PE File Rich Header
The Rich Header is a data structure that is only present in PE files developed in a Microsoft IDE. It’s considered an undocumented feature and Microsoft has never publicly disclosed its exact purpose, but researchers and malware developers have found ways to learn more about it and also take advantage of it.
The Rich Header is located after the DOS Stub and just before the PE Signature.
Let’s take a look at the rich header in PE-Bear:
The rich header consists of:
- A bunch of XORed data
- The “Rich” keyword
- An XOR key (checksum) that can be used to decrypt the first part of the header
I found it easy to understand the rich header by starting at the end, which is how it must be parsed. The end of the rich header is demarked by the keyword “Rich”, or 0x68636952. PE-Bear calls this the ‘Rich ID’. It allows for easy identification of the Rich Header.
Immediately following the “Rich” keyword is a checksum that functions as an XOR key. It can be used to decrypt the rest of the header. If we use the key to XOR the data, working our way back we will find the DWORD “DanS” (0x536e6144) at the beginning of the header. Following this are three null DWORDs used for padding.

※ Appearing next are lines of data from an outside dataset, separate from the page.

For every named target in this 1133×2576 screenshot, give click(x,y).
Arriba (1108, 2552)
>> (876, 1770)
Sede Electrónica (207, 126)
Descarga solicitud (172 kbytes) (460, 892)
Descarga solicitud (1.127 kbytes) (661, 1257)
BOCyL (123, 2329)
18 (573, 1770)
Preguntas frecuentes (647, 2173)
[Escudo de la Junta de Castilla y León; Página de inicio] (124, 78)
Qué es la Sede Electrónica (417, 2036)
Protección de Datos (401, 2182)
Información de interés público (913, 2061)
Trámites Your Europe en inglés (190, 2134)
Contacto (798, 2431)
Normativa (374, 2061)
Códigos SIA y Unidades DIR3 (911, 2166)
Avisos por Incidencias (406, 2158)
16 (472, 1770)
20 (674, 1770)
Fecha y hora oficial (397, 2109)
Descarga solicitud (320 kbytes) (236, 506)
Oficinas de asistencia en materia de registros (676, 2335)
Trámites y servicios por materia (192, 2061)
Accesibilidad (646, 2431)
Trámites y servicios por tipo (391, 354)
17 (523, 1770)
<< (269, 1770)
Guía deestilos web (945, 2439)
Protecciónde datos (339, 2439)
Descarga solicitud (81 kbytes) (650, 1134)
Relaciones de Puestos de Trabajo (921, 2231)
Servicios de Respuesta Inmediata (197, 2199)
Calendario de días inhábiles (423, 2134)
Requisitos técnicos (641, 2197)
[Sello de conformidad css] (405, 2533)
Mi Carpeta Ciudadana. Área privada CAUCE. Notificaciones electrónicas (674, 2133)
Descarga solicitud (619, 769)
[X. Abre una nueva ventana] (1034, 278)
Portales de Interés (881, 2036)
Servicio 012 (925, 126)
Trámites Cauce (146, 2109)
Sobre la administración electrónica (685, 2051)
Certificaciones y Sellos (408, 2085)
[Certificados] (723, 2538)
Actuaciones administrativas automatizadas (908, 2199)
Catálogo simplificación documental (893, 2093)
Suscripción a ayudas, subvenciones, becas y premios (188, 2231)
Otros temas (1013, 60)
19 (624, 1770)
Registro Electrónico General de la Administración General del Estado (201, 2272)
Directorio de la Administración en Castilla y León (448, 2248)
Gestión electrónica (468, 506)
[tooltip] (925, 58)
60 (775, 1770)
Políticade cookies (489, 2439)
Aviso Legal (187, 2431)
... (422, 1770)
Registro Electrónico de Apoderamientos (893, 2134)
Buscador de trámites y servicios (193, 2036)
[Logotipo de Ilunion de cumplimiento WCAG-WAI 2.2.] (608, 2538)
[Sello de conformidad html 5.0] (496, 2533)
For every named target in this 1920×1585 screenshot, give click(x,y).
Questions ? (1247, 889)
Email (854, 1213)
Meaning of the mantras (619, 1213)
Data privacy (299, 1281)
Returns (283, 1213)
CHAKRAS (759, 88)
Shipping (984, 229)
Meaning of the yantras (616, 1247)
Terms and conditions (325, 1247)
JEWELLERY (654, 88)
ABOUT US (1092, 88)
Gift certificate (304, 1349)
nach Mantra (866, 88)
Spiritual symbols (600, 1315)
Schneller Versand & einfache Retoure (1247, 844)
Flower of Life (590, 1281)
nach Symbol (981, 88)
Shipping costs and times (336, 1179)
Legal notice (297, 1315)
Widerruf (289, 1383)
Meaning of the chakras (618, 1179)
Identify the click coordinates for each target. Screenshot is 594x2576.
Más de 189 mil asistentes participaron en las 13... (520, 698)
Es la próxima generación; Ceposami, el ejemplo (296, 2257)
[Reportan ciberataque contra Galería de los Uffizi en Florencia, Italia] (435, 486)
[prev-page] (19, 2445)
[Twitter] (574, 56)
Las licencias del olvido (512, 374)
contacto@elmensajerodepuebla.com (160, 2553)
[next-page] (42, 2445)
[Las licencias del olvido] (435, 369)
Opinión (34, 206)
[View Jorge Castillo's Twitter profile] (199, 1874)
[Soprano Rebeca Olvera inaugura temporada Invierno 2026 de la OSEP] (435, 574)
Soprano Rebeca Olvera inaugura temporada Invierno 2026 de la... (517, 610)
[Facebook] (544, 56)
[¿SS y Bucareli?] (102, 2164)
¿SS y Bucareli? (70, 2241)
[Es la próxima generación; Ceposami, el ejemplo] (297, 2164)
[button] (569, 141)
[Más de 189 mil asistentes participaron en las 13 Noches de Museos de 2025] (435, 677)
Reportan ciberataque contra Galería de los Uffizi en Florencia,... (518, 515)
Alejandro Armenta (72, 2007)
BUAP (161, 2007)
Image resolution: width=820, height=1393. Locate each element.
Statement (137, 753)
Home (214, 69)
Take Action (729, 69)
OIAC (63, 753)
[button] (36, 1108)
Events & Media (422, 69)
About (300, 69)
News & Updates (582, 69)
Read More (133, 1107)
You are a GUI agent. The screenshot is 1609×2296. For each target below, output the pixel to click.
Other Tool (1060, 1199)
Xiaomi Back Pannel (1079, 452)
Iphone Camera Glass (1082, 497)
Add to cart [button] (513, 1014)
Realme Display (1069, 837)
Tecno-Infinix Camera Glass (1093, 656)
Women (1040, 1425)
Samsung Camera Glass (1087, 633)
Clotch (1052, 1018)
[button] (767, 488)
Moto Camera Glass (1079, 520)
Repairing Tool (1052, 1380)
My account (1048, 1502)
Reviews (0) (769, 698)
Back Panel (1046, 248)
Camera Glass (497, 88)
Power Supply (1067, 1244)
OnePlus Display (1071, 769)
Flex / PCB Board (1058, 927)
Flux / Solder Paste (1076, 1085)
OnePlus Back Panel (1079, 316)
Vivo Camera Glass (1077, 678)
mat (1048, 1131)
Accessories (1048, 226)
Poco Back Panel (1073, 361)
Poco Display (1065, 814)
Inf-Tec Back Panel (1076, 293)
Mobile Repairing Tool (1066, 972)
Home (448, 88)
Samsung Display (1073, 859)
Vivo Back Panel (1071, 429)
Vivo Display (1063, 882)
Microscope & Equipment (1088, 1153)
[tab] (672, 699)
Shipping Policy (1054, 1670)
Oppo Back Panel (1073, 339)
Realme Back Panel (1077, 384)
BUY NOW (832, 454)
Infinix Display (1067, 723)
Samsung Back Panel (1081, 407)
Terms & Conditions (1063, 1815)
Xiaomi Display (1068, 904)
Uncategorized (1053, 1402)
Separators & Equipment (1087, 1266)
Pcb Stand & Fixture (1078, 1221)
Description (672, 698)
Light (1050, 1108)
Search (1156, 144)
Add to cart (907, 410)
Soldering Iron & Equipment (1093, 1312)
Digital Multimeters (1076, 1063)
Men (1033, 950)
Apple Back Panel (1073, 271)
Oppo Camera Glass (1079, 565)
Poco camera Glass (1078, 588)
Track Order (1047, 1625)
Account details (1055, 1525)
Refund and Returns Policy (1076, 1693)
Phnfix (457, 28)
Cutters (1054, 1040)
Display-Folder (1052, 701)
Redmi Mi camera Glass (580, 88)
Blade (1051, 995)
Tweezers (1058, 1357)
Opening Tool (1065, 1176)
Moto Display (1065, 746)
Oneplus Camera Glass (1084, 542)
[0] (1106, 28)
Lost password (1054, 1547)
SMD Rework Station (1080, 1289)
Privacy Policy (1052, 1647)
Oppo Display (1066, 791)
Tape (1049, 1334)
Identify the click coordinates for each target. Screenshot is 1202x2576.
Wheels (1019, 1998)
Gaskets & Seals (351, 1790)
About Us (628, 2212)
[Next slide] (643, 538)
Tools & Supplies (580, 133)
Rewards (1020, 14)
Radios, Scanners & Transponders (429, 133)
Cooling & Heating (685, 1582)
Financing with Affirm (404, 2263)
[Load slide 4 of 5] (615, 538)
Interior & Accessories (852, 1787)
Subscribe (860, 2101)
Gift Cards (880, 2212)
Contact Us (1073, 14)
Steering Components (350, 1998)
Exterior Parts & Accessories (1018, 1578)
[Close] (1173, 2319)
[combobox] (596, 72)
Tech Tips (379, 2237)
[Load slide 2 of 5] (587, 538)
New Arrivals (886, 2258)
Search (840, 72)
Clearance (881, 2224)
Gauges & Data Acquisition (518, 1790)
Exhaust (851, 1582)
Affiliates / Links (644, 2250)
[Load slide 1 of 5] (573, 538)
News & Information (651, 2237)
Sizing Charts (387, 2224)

The rest of the rich header consists of data that fingerprints build information of the executable. Each entry has a Build Number, Product ID, and Count. PE-Bear does a phenomenal job of automatically parsing all of this for us.
Why the Rich Header is Important for Malware Development
Malware analysts are incredibly sophisticated, and they can use the rich header to glean information about malware or its developers.
At the surface level, a rich header can be used to identify the technologies involved in the development of a piece of malware: C, C++, Assembly, Visual Studio etc. But the rich header can also be used as a signature or fingerprint as well. The product counts of the rich header can be used as an indication of the project size. The checksum can be used by itself as a signature.
Malware authors can manipulate a rich header in various ways, including (but not limited to):
- Deleting the rich header to avoid fingerprinting and analysis
- Modifying it to place the blame on another group
- Modifying it as an easter egg
- Modifying it to make it look more like a legitimate executable
Other Resources for Learning About the Rich Header
I found it quite rewarding to spend a bit of time learning about the rich header. I first learned about it on 0xRick’s blog, which contains a good description and also a script to parse rich header data.
In particular, this article from VirusBulletin does an excellent job of breaking down the details of the Rich Header and how it is used (and often unwisely ignored) by malware developers and analysts.